What happened to the philosophical/theoretical question? Paragraphs of
discussion about biotechnology companies and a concern about spending and
marketing. I recommend that to some extent we deal with these issues
separately: not everyone who wants to use the technology approves of the
corporate or industrial attitude toward things. They are interrelated;
but only insofar, perhaps, as certain aspects are concerned.

    Existence, the matter of it -- our bodies, our being, the living world
    around us -- is on the line as it has never been before, and never will
    be again. Which is good, not depressing.

A pleasant surprise here, I guess.

    IT IS HERE THAT we return to defining the threshold of life: There is
    no way that obtaining "wares" for the human body will somehow make us
    more alive, more us.

It is here that we return to speaking nonsense. No one is suggesting that
adding to the human system will make us more [human]; we are what we
are---our definitions follow. Using [alive] and [us] in this context is
unclear and distracting---I can imagine long, pointless arguments over this
point because these terms are not defined.

    If we strip any form of life, any creation -- including our own -- of
    its own self-organizing, self-willing capacity simply to further ideas
    and ends of our own, that life is no longer wild.

Your definition. One which naively draws very sharp lines around a very
complex reality.

    There's an immeasurable relief to admitting that life is fearsome, is
    ecstatic, and is what it is because we {. . .} are mortal.

Remember that term you mentioned, [deathist]?
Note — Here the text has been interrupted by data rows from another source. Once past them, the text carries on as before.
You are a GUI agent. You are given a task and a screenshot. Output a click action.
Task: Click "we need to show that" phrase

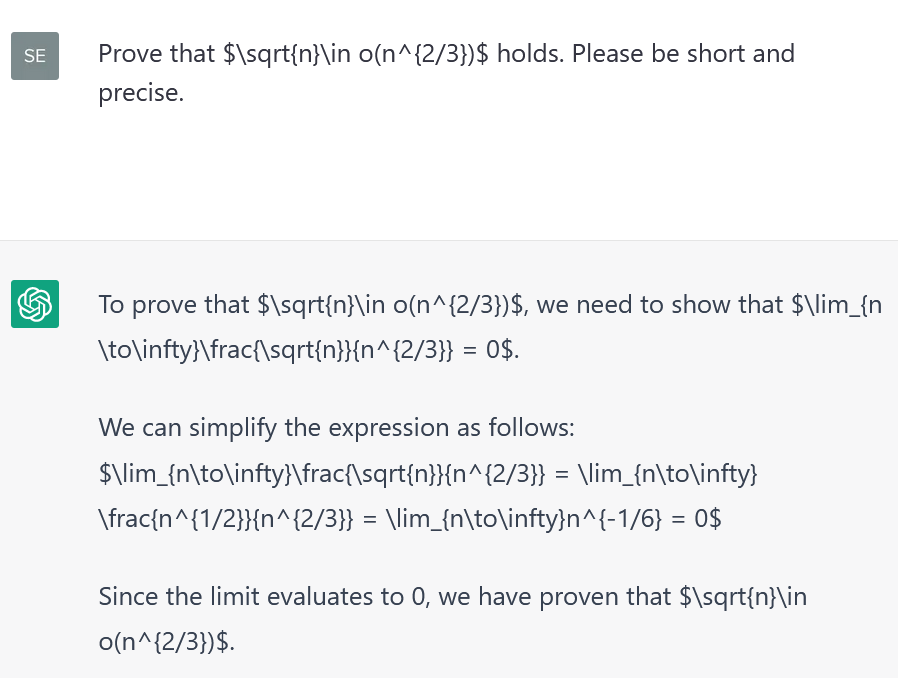(660, 305)
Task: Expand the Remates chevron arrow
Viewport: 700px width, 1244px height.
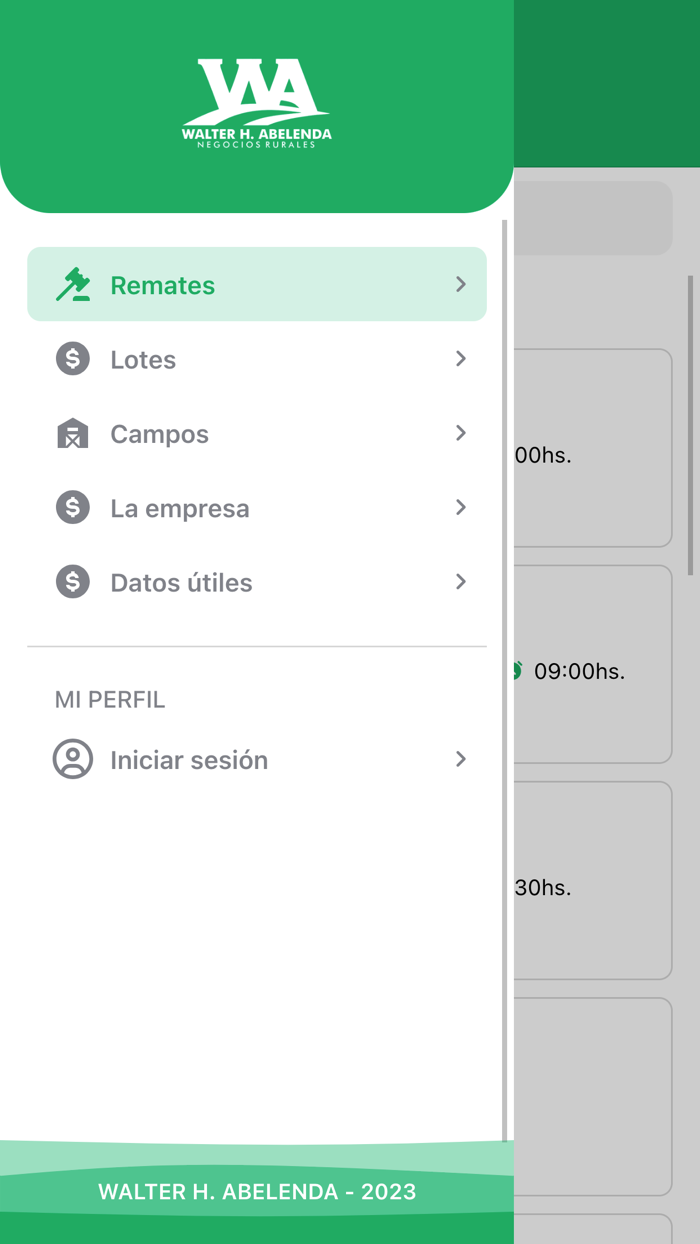Action: point(461,285)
    Instantly, the idea of resurrecting ourselves or woolly mammoths from
    icy tombs generations or centuries later, or of changing the genetic
    lines for future human beings, ignores something so basic to the way
    life is --

Which is what? That organisms wander through the universe entirely
passively, wholly and only patients?

    that our "victory" over the transiently fragile, evocative milieu of a
    world living in time and space rings without conviction, as hollowly as
    an outright denial of a living world itself.

Your point through the rhetoric?

    THRESHOLDS OF THE BIOLOGICAL world, ourselves included, are crossed
    when we willingly create the fall of the wild: a world that fails to
    call all intelligence forward into a point of view.

Again, I'm not sure what this (the last phrase in particular) is supposed
to mean.

    In the last twenty years, from repeated testings of four
    thousand participants, the senses of smell, taste, touch, sight, and
    hearing have decreased at a rate of nearly one percent per year.

I'm guessing that this isn't as simple as it sounds. Nevertheless such
research could lead to some interesting conclusions.

    Data shows that the unconscious has risen from eighty-seven percent of
    total brain processing to ninety-four percent.

Perhaps you were reading the parody version of the research you mentioned.
That sentence is just fantastic.

    Our brain is not adapting. It is rebelling against the world and
    changing it [the world] by changing itself.

It seems that these two sentences are at least partially contradictory.
Secondly, the brain is rather known for its inclination to change itself.
Little things like language might have emerged because of it.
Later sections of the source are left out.